Prime Minister David Cameron praised Indonesia for demonstrating to the world the coexistence of religious practice and modern democracy and said that it can be a model to other Muslim nations.

Cameron was addressing the students at the Al Azhar University in Jakarta on Thursday.

While stressing the fact that extremism is not confined to Islam, Cameron said that the world's most populous Muslim nation was successful in overcoming the authoritarian rule and religious extremism. He also said that Indonesia's respect for minority religious groups and democracy is an example for other Muslim nations.

"The people of Indonesia can show through democracy there is an alternative to dictatorship and extremism. That here in the country with the biggest Muslim population on the planet, religion and democracy need not be in conflict," Cameron told the students at Al Azhar University in Jakarta.

"Let me be absolutely clear: I am not talking about Islam. Islam is a religion observed peacefully and devoutly by over a billion people. And let me also be clear: extremism is not only found among Muslims. But there is a problem across the globe with Islamist extremism which is a political ideology supported by a minority," he continued.

Though Indonesia is considered as secular country, religious extremism and Islamic militancy are on the rise in recent times. In 2002, the Bali bombings had killed over 200 people which were carried out by the Southeast Asian militant group Jemaah Islamiah.

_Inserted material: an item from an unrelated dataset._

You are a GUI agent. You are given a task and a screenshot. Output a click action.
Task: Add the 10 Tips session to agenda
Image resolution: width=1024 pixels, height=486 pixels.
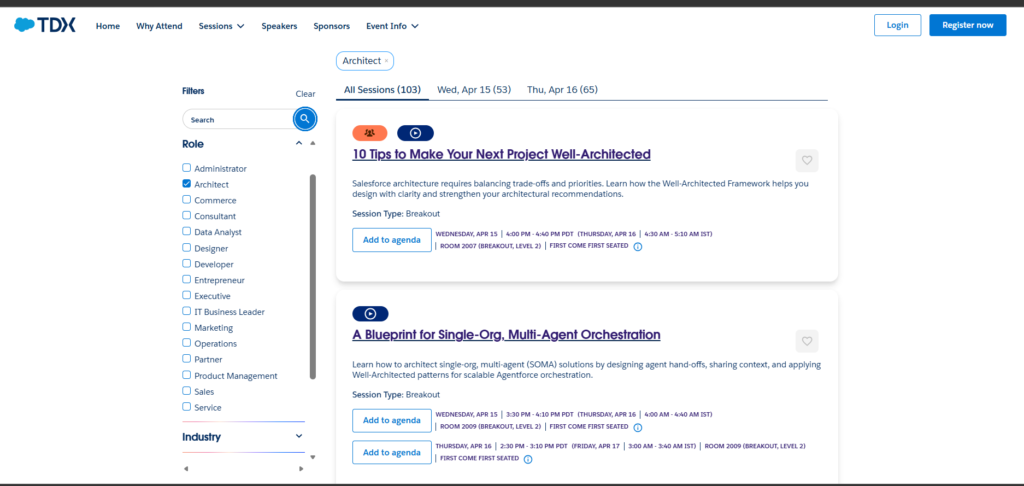[392, 240]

Indonesia's democracy is an example o f those nations caught in Arab spring, Cameron said while referring to the nations still reeling under the clamour for reforms.

Cameron hoped for a change in Egypt's Muslim Brotherhood's conservative view on Islam and appealed to them to look for ways to strengthen democracy in that nation.

"In Egypt, it is vitally important to ensure that the democratic success of the Muslim Brotherhood's party strengthens democracy and does not in the end undermine it. The choice of the Egyptian people must be respected and we must all be ready to work with the government that the Egyptian people elect."

Cameron met the Indonesian President Susilo Bambang Yudhoyono in Jakarta on Wednesday. He was on a diplomatic and trade mission in South East Asia, which began in Japan on Monday. His next destinations include Malaysia, Singapore and Burma.